Abstract
A diverse range of endosymbionts are found within the cells of animals. As these endosymbionts are normally vertically transmitted, we might expect their evolutionary history to be dominated by host-fidelity and cospeciation with the host. However, studies of bacterial endosymbionts have shown that while this is true for some mutualists, parasites often move horizontally between host lineages over evolutionary timescales. For the first time, to our knowledge, we have investigated whether this is also the case for vertically transmitted viruses. Here, we describe four new sigma viruses, a group of vertically transmitted rhabdoviruses previously known in Drosophila. Using sequence data from these new viruses, and the previously described sigma viruses, we show that they have switched between hosts during their evolutionary history. Our results suggest that sigma virus infections may be short-lived in a given host lineage, so that their long-term persistence relies on rare horizontal transmission events between hosts.

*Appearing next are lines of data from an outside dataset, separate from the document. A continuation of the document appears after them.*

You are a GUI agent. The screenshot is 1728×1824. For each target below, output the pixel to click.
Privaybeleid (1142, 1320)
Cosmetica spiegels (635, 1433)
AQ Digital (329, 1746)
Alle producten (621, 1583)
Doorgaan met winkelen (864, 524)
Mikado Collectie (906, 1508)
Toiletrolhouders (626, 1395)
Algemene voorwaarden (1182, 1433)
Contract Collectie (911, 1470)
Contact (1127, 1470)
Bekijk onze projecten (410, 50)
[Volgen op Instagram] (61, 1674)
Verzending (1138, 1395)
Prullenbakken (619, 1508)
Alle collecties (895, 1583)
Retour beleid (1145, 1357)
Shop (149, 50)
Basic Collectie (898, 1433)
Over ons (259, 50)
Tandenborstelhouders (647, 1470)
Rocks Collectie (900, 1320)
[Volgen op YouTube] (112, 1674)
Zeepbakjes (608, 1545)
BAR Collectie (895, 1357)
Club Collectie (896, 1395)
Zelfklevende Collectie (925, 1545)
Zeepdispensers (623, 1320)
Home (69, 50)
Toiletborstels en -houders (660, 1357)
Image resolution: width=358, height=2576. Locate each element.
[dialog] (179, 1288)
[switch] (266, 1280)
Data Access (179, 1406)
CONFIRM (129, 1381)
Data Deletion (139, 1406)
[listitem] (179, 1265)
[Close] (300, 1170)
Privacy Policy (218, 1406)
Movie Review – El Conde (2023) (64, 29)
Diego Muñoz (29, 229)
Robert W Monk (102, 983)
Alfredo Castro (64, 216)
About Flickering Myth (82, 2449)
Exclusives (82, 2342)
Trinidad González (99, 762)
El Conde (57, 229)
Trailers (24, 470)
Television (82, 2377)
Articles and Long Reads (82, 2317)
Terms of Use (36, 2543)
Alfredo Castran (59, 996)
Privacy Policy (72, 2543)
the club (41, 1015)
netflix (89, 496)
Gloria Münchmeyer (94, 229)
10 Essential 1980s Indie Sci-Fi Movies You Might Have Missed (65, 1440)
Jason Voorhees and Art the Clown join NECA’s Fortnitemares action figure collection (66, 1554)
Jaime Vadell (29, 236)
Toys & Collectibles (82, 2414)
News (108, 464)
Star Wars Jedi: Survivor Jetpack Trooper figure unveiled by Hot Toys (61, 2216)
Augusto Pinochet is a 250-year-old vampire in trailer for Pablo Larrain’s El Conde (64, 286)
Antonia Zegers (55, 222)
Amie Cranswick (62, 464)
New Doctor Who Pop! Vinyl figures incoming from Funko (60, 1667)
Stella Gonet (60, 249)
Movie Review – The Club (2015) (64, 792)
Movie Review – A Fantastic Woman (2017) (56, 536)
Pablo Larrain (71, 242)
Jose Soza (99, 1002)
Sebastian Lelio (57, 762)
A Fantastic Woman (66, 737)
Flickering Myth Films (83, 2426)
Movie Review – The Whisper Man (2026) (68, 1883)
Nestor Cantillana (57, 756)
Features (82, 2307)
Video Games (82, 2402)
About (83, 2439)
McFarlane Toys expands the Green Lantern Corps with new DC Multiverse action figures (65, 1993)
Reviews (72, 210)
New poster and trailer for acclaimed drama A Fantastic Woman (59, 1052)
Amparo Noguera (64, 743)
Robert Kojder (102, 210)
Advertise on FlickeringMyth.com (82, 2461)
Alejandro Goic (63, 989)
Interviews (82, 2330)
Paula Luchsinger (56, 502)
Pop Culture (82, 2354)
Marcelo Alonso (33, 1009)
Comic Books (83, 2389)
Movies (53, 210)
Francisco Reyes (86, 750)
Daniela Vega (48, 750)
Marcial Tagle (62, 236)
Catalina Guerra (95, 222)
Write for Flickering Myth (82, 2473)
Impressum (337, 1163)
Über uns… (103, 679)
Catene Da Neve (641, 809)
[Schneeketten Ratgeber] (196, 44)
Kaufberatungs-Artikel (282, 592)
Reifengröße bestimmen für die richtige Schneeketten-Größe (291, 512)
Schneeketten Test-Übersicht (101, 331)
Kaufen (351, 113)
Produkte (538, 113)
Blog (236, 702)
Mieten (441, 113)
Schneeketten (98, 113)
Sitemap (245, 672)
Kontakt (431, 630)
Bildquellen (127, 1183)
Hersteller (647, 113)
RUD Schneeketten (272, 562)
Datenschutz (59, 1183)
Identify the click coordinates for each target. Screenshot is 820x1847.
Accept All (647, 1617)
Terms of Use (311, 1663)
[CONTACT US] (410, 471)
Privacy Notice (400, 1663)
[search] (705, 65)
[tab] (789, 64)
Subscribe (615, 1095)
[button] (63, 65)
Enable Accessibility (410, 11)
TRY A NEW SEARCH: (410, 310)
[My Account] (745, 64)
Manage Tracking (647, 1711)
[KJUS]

Keywords: rhabdovirus, Drosophila, host-shift, sigma virus, phylogeny, vertically transmitted
1. Introduction
Many animals have intimate associations with protists, bacteria and viruses, which live within the cytoplasm of their cells and are transmitted vertically between generations [1]. Vertical transmission and an inability to survive for long outside of the host mean that endosymbionts might be expected to show extreme host-fidelity and cospeciate with their hosts. Indeed, phylogenies of bacterial endosymbionts show obligate mutualists have remarkably stable associations with their hosts. For example, Buchnera bacteria, which synthesize amino acids lacking from the diet of aphids, have been stably vertically transmitted for approximately 150–250 Myr [2]. Similar patterns have been found in other mutualists such as Wigglesworthia in tsetse flies [3], Blochmannia in carpenter ants [4] and Blattabacterium in cockroaches and termites [5]. By contrast, parasitic endosymbionts persist for relatively short periods in a given host lineage and frequently switch host species. For example, there is little or no congruence between the phylogenies of Wolbachia, [6], Rickettsia [7] and Spiroplasma bacteria [8] and their arthropod hosts. These associations may be unstable as hosts can evolve resistance and drive the parasite to extinction [9].
In contrast to bacterial endosymbionts, little is known about the evolutionary history of vertically transmitted viruses. Sigma viruses are vertically transmitted rhabdoviruses previously known from three species of Drosophila—Drosophila melanogaster (DMelSV) [10], Drosophila obscura (DObsSV) and Drosophila affinis (DAffSV) [11]. These viruses are unusual in that they are transmitted vertically through both eggs and sperm [10,12]. Here, we describe four new sigma viruses that each infect a different species of Diptera, and use a phylogenetic approach to show that sigma viruses have switched between host species during their evolution.
2. Material and methods
(a). Viral discovery and sequencing
We collected Drosophila tristis in Derbyshire, UK; Drosophila immigrans in Marktredwitz, Germany; Drosophila ananassae in Kilifi, Kenya; and Muscina stabulans in Cambridge, UK. Infected flies were detected by exposing them to pure CO2 at 12°C for 15 mins. Uninfected flies recover after approximately 30 mins while infected flies remain paralysed [10]. RNA was extracted from paralysed flies, reverse transcribed (see [11]), and amplified by PCR using multiple degenerate primers targeted to conserved regions of the viral RNA-dependent RNA polymerase gene (RDRP) (electronic supplementary material, table S1). PCR products were sequenced using BigDye reagents (GenePool facility, University of Edinburgh, UK) and once a small region of the RDRP gene had been sequenced, 3′ RACE (rapid amplification of cDNA ends) was used to obtain further sequence (see [11]). To obtain high-quality sequences, new primers were designed to amplify the fragment sequenced by RACE, and this was re-sequenced in both directions. The host species was confirmed by sequencing mitochondrial COI and/or Cytb genes. Additional species were also collected and tested with the CO2 assay, but we only report those species from which we were able to amplify a sigma virus.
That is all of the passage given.